10. The audio signal processing stage of claim 9, wherein the compressor is configured to adjust one or both of a cut-off frequency of the low pass filter and a cut-off frequency of the high pass filter.

11. An audio signal processing apparatus comprising a first and a second audio signal processing stage as set forth in claim 1, wherein the first and second audio signal processing stages are connected in series, the output audio signal of the first audio signal processing stage being the input audio signal of the second audio signal processing stage.

12. The audio signal processing apparatus of claim 11, wherein the one or more frequency bands defined by the filter bank of the second audio signal processing stage comprise all or some of the harmonics generated in the first audio signal processing stage.

13. An audio signal processing method for processing an input audio signal into an output audio signal, wherein the audio signal processing method comprises:

separating the input audio signal into two or more input audio signal components by means of a filter bank, the filter bank defining two or more frequency bands, each of the two or more input audio signal components being limited to a respective one of the two or more frequency bands;

providing two or more output audio signal components on the basis of the two or more input audio signal components by means of a set of two or more band branches, wherein each of the two or more band branches provides a respective one of the two or more output audio signal components on the basis of a respective one of the two or more input audio signal components, wherein the set of two or more band branches comprises one or more compressor branches, each of the one or more compressor branches comprising a compressor that compresses the input audio signal component of the respective compressor branch to provide the output audio signal component of the respective compressor branch;

generating a summed audio signal by summing the two or more output audio signal components;

generating a residual audio signal which is a difference between the input audio signal and the summed audio signal;

generating a virtual bass signal which comprises one or more harmonics of the residual audio signal, by generating the one or more harmonics on the basis of the residual audio signal; and

generating the output audio signal by summing the summed audio signal and the virtual bass signal.
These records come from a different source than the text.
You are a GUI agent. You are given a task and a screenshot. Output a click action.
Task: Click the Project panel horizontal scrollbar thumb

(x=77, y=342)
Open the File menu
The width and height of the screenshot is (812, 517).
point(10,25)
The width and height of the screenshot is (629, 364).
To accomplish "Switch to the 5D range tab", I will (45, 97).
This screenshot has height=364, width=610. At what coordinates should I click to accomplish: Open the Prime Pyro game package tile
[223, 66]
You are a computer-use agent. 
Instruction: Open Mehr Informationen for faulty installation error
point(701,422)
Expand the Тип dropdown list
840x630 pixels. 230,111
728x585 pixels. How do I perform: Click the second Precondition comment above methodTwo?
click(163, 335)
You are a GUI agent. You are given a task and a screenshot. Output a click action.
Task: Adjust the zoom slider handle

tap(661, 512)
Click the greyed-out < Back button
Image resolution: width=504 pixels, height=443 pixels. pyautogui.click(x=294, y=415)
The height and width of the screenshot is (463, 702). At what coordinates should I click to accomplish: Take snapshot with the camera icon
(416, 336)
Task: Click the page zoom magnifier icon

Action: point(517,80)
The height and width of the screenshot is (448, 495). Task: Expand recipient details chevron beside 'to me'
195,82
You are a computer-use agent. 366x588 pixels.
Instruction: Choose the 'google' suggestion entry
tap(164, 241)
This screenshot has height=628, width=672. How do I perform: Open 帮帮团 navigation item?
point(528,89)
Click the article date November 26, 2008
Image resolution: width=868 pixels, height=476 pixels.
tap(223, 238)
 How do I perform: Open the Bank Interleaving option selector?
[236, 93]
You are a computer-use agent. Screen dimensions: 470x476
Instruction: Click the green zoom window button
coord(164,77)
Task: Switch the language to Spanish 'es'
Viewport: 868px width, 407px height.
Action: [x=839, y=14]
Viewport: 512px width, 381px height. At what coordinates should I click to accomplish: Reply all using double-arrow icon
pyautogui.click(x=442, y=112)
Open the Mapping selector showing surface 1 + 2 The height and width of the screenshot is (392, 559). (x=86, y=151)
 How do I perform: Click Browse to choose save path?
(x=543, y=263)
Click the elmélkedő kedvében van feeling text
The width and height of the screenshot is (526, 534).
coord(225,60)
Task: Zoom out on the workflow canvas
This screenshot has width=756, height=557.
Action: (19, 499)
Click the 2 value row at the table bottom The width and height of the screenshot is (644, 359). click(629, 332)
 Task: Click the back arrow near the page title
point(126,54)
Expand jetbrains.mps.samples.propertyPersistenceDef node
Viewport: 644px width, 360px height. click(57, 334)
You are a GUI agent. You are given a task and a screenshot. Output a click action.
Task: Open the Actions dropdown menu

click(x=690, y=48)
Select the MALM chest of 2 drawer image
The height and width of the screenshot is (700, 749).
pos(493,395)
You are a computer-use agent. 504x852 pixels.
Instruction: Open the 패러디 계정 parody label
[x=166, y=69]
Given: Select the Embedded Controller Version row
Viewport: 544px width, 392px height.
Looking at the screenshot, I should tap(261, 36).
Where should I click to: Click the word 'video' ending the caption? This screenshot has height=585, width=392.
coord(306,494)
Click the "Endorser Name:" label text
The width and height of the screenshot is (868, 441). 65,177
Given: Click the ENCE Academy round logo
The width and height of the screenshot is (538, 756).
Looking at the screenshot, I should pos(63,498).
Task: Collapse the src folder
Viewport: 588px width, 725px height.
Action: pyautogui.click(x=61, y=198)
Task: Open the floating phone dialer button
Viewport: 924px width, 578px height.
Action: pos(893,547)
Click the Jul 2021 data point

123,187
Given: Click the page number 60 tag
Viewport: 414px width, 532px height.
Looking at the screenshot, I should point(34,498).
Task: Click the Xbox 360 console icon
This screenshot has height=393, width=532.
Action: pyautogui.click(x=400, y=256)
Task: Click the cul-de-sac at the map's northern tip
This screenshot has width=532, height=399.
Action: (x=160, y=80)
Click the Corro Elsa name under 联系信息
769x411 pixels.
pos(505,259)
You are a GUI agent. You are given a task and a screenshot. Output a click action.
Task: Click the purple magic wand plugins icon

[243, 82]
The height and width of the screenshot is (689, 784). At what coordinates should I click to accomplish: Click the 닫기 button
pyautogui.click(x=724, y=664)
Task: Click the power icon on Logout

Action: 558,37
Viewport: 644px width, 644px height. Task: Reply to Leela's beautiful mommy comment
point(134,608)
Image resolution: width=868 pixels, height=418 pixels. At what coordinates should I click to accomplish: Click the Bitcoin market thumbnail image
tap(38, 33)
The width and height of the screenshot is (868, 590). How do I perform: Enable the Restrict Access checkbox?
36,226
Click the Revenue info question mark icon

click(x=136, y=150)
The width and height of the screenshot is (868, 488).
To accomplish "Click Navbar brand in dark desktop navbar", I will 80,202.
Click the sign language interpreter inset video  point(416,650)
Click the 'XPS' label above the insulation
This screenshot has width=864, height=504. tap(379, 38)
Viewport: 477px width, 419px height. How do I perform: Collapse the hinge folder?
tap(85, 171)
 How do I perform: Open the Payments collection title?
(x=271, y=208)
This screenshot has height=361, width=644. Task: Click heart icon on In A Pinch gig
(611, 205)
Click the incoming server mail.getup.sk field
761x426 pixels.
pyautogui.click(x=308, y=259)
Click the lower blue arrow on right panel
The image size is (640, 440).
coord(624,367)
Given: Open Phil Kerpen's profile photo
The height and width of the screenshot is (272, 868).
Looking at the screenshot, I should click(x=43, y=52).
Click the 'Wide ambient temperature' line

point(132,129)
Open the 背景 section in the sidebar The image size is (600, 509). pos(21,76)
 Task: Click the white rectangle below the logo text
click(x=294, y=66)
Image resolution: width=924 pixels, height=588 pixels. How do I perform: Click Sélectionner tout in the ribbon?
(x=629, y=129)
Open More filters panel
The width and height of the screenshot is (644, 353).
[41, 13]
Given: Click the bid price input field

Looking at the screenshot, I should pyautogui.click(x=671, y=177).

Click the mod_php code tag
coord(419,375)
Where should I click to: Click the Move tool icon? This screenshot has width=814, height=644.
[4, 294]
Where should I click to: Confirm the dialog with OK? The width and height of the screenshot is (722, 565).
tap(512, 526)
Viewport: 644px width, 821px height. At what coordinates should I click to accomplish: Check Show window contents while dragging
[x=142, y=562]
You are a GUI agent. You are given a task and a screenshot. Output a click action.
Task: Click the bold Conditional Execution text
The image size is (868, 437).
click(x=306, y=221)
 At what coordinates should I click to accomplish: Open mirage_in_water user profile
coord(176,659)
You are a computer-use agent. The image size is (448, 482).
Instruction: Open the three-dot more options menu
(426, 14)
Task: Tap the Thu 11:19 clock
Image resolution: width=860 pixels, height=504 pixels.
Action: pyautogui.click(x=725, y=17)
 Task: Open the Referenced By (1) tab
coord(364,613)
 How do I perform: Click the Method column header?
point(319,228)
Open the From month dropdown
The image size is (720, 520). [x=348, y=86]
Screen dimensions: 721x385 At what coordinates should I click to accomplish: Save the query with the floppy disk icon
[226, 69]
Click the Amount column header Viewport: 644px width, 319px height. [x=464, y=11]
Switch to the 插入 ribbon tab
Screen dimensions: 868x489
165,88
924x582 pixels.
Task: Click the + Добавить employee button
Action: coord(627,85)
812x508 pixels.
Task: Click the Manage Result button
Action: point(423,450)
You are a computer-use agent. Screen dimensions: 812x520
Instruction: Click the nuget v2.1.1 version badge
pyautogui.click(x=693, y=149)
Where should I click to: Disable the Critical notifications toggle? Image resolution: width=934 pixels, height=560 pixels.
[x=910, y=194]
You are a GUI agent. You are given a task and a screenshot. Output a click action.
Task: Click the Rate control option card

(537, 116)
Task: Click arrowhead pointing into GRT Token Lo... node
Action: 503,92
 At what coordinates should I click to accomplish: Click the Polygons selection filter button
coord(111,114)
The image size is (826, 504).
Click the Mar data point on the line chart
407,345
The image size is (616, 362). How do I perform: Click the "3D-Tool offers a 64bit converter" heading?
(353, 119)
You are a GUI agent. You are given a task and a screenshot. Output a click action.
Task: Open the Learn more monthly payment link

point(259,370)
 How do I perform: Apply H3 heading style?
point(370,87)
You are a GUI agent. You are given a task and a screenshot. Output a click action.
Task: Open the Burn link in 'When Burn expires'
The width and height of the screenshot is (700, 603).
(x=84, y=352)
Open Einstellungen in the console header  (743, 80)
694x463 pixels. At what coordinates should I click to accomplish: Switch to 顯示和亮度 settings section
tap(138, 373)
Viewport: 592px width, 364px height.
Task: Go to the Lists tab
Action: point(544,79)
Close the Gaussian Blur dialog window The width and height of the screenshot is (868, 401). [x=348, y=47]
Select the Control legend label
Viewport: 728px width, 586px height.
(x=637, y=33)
14. An audio signal processing method for processing an input audio signal into an output audio signal, wherein the audio signal processing method comprises:

providing two or more output audio signal components on the basis of the two or more input audio signal components by means of a set of two or more band branches, wherein each of the two or more band branches provides a respective one of the two or more output audio signal components on the basis of a respective one of the input audio signal components, wherein the set of two or more band branches comprises one or more compressor branches, each of the one or more compressor branches comprising a compressor which generates a compressed audio signal component by compressing the input audio signal component of the respective compressor branch, a residual audio signal component generating unit which generates a residual audio signal component which is a difference between the input audio signal component of the respective compressor branch and the compressed audio signal component, a virtual bass unit which generates a virtual bass signal component comprising one or more harmonics of the residual audio signal component, by generating the one or more harmonics on the basis of the residual audio signal component, and a summation unit which generates the output audio signal component of the respective compressor branch by summing the compressed audio signal component and the virtual bass signal component; and

generating the output audio signal by summing the two or more output audio signal components.

15. A non-transitory computer-readable storage medium in which a program code is stored which when executed on a computer causes the computer to perform the method of claim 13.